» **TASK OBJECTIVE**
Your answer should be each line of the entries that contains the word "computer", copied in full.

━━━━━━━━

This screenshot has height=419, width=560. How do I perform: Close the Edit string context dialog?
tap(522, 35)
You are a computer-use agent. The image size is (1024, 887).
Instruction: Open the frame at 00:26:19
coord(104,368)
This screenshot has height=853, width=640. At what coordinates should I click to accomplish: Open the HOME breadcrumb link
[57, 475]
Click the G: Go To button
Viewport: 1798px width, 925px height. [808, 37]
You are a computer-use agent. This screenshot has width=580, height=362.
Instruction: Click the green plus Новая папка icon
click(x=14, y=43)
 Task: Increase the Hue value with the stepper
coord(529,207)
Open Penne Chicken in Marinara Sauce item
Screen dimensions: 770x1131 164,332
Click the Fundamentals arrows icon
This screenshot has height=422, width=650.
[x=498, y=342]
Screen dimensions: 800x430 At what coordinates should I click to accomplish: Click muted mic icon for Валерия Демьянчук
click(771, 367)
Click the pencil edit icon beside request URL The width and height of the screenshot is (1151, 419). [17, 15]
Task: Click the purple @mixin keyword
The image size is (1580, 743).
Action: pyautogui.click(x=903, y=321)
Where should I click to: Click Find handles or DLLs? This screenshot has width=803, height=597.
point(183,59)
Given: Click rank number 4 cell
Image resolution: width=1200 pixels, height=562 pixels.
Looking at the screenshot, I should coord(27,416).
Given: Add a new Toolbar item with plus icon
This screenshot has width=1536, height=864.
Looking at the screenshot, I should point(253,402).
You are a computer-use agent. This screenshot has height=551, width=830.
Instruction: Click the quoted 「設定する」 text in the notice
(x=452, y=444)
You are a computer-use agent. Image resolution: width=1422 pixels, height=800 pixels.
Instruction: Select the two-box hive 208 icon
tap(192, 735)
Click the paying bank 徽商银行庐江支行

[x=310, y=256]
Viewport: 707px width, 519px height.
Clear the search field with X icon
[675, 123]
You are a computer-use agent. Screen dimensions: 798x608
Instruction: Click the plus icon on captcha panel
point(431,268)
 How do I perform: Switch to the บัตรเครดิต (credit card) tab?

━━━━━━━━

» **REPLY**
You are a computer-use agent. The image size is (1024, 887).
You are a computer-use agent. This screenshot has width=580, height=362.
You are a computer-use agent. This screenshot has height=551, width=830.
You are a computer-use agent. Image resolution: width=1422 pixels, height=800 pixels.
You are a computer-use agent. Screen dimensions: 798x608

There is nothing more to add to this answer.